Em consequência surgem instituições governamentais que “servem os interesses do poder económico transnacional privado” transformando a geografia mundial num conjunto de “pequenas ilhas altamente privilegiadas no meio de um mar de miséria e desespero”. Essas instituições são constituídas por dois tipos de elites hostis à democracia, Chomsky reconhece tendências que as distinguem: as tidas por “progressistas” que reduzem a função das populações à de simples “espectadores interessados na acção” e de eleitores pontuais da classe dirigente que fica livre assim para governar sem a intromissão dos “ignorantes que metem o nariz em todo o lado”; e as que atribuem às populações apenas o papel de meros espectadores e defendem “operações clandestinas, a censura e medidas que visem o controlo pleno das tecnologias futuras, nomeadamente a biotecnologia, permitindo às empresas privadas controlar a saúde, a agricultura, a sobrevivência, medidas de que será refém a maioria desmuniciada (…)”. Chomsky conclui alertando para o esvaziamento da democracia, processo necessário à concretização da máxima dos donos do mundo. Diremos nós então da necessidade de alertar para o perigo da naturalização desta lógica económica que unifica o pensamento e induz ao conformismo.

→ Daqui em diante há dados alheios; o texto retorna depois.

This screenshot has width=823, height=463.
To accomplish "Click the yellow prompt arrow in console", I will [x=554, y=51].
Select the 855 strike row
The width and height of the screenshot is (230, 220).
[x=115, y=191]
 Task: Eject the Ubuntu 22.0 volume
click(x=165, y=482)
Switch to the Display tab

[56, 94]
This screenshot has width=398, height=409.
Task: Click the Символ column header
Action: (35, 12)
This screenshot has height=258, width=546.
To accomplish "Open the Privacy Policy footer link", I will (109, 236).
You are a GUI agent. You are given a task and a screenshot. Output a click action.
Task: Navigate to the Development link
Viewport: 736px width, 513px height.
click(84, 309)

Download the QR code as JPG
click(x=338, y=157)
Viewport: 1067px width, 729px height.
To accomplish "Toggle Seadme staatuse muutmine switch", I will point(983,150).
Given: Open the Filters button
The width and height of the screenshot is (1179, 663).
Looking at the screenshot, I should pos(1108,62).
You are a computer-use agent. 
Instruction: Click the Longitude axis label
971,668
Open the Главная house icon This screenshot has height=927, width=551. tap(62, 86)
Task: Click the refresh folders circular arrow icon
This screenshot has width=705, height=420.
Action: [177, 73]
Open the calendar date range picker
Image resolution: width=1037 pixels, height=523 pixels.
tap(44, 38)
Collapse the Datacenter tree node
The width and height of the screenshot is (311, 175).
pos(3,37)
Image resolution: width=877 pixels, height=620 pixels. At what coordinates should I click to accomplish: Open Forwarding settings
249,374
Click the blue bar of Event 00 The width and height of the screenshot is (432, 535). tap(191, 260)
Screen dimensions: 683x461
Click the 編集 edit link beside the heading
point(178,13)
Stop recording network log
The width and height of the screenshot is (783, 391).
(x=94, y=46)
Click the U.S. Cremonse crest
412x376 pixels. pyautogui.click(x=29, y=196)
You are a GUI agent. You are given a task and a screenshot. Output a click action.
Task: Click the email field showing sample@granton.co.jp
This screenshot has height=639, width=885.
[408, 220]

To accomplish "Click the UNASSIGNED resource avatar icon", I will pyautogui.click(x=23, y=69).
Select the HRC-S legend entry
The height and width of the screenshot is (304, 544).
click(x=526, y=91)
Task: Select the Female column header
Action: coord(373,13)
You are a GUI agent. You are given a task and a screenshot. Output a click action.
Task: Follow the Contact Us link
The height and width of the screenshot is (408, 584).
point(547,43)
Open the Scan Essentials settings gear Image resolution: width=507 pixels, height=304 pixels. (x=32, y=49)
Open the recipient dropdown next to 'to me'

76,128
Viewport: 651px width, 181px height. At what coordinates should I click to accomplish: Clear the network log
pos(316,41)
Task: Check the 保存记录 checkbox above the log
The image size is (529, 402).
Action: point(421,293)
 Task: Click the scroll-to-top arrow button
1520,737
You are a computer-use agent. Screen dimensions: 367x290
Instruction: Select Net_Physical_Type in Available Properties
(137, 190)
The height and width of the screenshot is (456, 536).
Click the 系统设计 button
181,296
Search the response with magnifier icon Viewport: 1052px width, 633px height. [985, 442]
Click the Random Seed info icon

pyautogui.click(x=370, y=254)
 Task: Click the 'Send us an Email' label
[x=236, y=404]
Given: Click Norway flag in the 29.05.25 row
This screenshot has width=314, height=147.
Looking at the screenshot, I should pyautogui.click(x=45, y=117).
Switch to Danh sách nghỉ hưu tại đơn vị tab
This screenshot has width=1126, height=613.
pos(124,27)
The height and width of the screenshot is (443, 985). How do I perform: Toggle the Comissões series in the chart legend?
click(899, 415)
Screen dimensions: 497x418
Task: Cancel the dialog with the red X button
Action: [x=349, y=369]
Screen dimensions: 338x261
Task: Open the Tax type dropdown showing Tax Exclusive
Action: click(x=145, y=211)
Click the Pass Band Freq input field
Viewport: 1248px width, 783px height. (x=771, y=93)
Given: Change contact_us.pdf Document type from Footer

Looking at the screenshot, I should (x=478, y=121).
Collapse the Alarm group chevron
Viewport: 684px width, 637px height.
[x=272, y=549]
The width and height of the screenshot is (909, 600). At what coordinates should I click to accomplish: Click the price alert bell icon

Esta conjectura leva-nos a recordar uma entrevista que Chomsky deu ao Le grand Soir (http://www.legrandsoir.info/Chomsky-L-education-est-ignorance-Extrait-du-livre-Class-Warfare.html). O entrevistador, David Barsamian, confrontado com o paradoxo da actual imagem de Adam Smith como herói da direita face à reinterpretação que Chomsky dele faz, questiona-o sobre essa aparente contradição. Chomsky diz ter concluído duma leitura atenta da obra do filósofo setecentista que há um fosso entre a realidade e o mito que escamotiou o que não servia os propósitos neoliberais e que isso é válido para o liberalismo clássico em geral. Diz ele que “ Os fundadores, como Adam Smith e Wilhem Humbolt, um dos grandes representantes do liberalismo clássico, e que inspiraram John Stuart Mill – eram o que chamamos socialistas libertários”. Smith era um homem que vinha das Luzes, e, como os pensadores dessa época e os do início do Romantismo, defensor da ideia de que ” as pessoas são guiadas pela simpatia e por sentimentos de solidariedade bem como pela necessidade de controlar o seu próprio trabalho”. Mais adiante na entrevista, Chomsky defende a importância de fazer com que as pessoas “saiam da sua prisão intelectual”, cativas do pensamento único e retorna a Adam Smith quando este, optimista quanto à natureza do homem, afirma que “são necessários grandes esforços para conseguir tornar as pessoas tão estúpidas e ignorantes quanto é possível a um humano ” . Di-lo numa chamada de atenção para apetência de parte do sistema educativo nesses esforços que induzem à passividade e à obediência e lembra agora J. Dewey como herdeiro da tradição das Luzes e do liberalismo clássico que assegurava que “não se pode falar de democracia se não houver controlo democrático da indústria, do comércio, da banca, de tudo. O que significa um controlo pelo povo que trabalha nas instituições e pelas comunidades”.